--- AVAILABLE DATA ---

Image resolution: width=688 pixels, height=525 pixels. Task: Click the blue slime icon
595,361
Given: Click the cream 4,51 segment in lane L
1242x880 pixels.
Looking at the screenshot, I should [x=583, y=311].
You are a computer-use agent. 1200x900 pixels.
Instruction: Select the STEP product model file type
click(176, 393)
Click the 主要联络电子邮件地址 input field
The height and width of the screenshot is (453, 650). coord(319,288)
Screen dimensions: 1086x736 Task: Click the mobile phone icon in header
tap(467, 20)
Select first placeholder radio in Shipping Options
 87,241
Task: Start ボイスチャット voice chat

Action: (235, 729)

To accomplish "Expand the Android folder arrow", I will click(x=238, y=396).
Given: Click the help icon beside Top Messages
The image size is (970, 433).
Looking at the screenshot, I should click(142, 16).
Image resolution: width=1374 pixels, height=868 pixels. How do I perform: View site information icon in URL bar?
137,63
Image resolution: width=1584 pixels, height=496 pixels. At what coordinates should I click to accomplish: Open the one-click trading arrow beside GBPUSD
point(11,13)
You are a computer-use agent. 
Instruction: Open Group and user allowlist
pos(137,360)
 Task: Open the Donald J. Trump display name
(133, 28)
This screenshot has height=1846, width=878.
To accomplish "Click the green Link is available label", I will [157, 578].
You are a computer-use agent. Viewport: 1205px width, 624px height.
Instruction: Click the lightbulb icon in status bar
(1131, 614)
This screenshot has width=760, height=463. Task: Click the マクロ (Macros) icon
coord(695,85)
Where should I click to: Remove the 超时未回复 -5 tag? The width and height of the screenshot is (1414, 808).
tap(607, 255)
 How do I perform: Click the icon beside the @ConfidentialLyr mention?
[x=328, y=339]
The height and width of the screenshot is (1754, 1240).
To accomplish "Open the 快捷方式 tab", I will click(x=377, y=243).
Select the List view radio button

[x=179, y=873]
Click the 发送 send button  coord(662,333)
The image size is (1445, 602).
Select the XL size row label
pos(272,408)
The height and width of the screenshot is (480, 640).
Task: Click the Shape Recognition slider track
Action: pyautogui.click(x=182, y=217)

---

# [ABOUT THIS EXERCISE]
What is needed is an exact transcription of every record above.

# [TASK ANSWER]
Image resolution: width=688 pixels, height=525 pixels. Task: Click the blue slime icon
595,361
Given: Click the cream 4,51 segment in lane L
1242x880 pixels.
Looking at the screenshot, I should [x=583, y=311].
You are a computer-use agent. 1200x900 pixels.
Instruction: Select the STEP product model file type
click(176, 393)
Click the 主要联络电子邮件地址 input field
The height and width of the screenshot is (453, 650). coord(319,288)
Screen dimensions: 1086x736 Task: Click the mobile phone icon in header
tap(467, 20)
Select first placeholder radio in Shipping Options
 87,241
Task: Start ボイスチャット voice chat

Action: (235, 729)

To accomplish "Expand the Android folder arrow", I will click(x=238, y=396).
Given: Click the help icon beside Top Messages
The image size is (970, 433).
Looking at the screenshot, I should click(142, 16).
Image resolution: width=1374 pixels, height=868 pixels. How do I perform: View site information icon in URL bar?
137,63
Image resolution: width=1584 pixels, height=496 pixels. At what coordinates should I click to accomplish: Open the one-click trading arrow beside GBPUSD
point(11,13)
You are a computer-use agent. 
Instruction: Open Group and user allowlist
pos(137,360)
 Task: Open the Donald J. Trump display name
(133, 28)
This screenshot has height=1846, width=878.
To accomplish "Click the green Link is available label", I will [157, 578].
You are a computer-use agent. Viewport: 1205px width, 624px height.
Instruction: Click the lightbulb icon in status bar
(1131, 614)
This screenshot has width=760, height=463. Task: Click the マクロ (Macros) icon
coord(695,85)
Where should I click to: Remove the 超时未回复 -5 tag? The width and height of the screenshot is (1414, 808).
tap(607, 255)
 How do I perform: Click the icon beside the @ConfidentialLyr mention?
[x=328, y=339]
The height and width of the screenshot is (1754, 1240).
To accomplish "Open the 快捷方式 tab", I will click(x=377, y=243).
Select the List view radio button

[x=179, y=873]
Click the 发送 send button  coord(662,333)
The image size is (1445, 602).
Select the XL size row label
pos(272,408)
The height and width of the screenshot is (480, 640).
Task: Click the Shape Recognition slider track
Action: pyautogui.click(x=182, y=217)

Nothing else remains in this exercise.